• Extracted entries:
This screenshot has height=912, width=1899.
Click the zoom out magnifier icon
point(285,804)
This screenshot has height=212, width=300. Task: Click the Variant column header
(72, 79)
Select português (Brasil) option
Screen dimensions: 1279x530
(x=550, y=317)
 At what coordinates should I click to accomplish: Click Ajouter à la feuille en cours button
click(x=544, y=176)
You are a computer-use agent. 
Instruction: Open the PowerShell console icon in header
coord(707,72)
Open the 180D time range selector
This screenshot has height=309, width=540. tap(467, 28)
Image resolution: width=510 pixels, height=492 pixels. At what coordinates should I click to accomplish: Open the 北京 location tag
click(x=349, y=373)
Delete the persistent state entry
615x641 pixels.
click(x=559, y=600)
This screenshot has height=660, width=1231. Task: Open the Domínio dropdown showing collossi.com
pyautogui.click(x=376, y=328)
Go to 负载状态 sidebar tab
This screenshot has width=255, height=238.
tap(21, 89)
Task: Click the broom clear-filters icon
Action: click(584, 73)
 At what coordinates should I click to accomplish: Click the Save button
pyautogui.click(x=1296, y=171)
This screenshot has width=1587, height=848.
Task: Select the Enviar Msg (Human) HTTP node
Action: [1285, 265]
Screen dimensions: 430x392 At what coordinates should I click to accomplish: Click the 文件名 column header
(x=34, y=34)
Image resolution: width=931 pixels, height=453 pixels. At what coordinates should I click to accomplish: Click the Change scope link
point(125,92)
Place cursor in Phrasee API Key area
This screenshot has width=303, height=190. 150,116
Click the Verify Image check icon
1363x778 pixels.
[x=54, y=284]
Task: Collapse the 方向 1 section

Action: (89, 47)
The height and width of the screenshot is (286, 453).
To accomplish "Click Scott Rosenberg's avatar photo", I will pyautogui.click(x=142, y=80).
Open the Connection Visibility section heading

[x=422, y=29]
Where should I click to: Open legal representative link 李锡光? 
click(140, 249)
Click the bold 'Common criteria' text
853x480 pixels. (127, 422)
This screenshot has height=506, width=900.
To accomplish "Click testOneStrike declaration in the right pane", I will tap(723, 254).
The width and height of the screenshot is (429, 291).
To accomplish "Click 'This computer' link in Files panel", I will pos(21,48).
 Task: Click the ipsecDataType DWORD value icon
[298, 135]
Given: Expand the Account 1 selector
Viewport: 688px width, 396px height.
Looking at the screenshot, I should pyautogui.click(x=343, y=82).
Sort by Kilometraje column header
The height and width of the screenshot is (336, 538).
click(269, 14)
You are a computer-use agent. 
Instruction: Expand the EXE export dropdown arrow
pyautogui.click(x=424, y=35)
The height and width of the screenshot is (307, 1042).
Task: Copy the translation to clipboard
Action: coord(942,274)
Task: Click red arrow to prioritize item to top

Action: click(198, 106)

• Exercise brief: Output the records above as a JSON array of strings with one string per line, leaving out blank lines.

• Complete answer:
[
  "This screenshot has height=912, width=1899.",
  "Click the zoom out magnifier icon",
  "point(285,804)",
  "This screenshot has height=212, width=300. Task: Click the Variant column header",
  "(72, 79)",
  "Select português (Brasil) option",
  "Screen dimensions: 1279x530",
  "(x=550, y=317)",
  " At what coordinates should I click to accomplish: Click Ajouter à la feuille en cours button",
  "click(x=544, y=176)",
  "You are a computer-use agent. ",
  "Instruction: Open the PowerShell console icon in header",
  "coord(707,72)",
  "Open the 180D time range selector",
  "This screenshot has height=309, width=540. tap(467, 28)",
  "Image resolution: width=510 pixels, height=492 pixels. At what coordinates should I click to accomplish: Open the 北京 location tag",
  "click(x=349, y=373)",
  "Delete the persistent state entry",
  "615x641 pixels.",
  "click(x=559, y=600)",
  "This screenshot has height=660, width=1231. Task: Open the Domínio dropdown showing collossi.com",
  "pyautogui.click(x=376, y=328)",
  "Go to 负载状态 sidebar tab",
  "This screenshot has width=255, height=238.",
  "tap(21, 89)",
  "Task: Click the broom clear-filters icon",
  "Action: click(584, 73)",
  " At what coordinates should I click to accomplish: Click the Save button",
  "pyautogui.click(x=1296, y=171)",
  "This screenshot has width=1587, height=848.",
  "Task: Select the Enviar Msg (Human) HTTP node",
  "Action: [1285, 265]",
  "Screen dimensions: 430x392 At what coordinates should I click to accomplish: Click the 文件名 column header",
  "(x=34, y=34)",
  "Image resolution: width=931 pixels, height=453 pixels. At what coordinates should I click to accomplish: Click the Change scope link",
  "point(125,92)",
  "Place cursor in Phrasee API Key area",
  "This screenshot has width=303, height=190. 150,116",
  "Click the Verify Image check icon",
  "1363x778 pixels.",
  "[x=54, y=284]",
  "Task: Collapse the 方向 1 section",
  "Action: (89, 47)",
  "The height and width of the screenshot is (286, 453).",
  "To accomplish \"Click Scott Rosenberg's avatar photo\", I will pyautogui.click(x=142, y=80).",
  "Open the Connection Visibility section heading",
  "[x=422, y=29]",
  "Where should I click to: Open legal representative link 李锡光? ",
  "click(140, 249)",
  "Click the bold 'Common criteria' text",
  "853x480 pixels. (127, 422)",
  "This screenshot has height=506, width=900.",
  "To accomplish \"Click testOneStrike declaration in the right pane\", I will tap(723, 254).",
  "The width and height of the screenshot is (429, 291).",
  "To accomplish \"Click 'This computer' link in Files panel\", I will pos(21,48).",
  " Task: Click the ipsecDataType DWORD value icon",
  "[298, 135]",
  "Given: Expand the Account 1 selector",
  "Viewport: 688px width, 396px height.",
  "Looking at the screenshot, I should pyautogui.click(x=343, y=82).",
  "Sort by Kilometraje column header",
  "The height and width of the screenshot is (336, 538).",
  "click(269, 14)",
  "You are a computer-use agent. ",
  "Instruction: Expand the EXE export dropdown arrow",
  "pyautogui.click(x=424, y=35)",
  "The height and width of the screenshot is (307, 1042).",
  "Task: Copy the translation to clipboard",
  "Action: coord(942,274)",
  "Task: Click red arrow to prioritize item to top",
  "Action: click(198, 106)"
]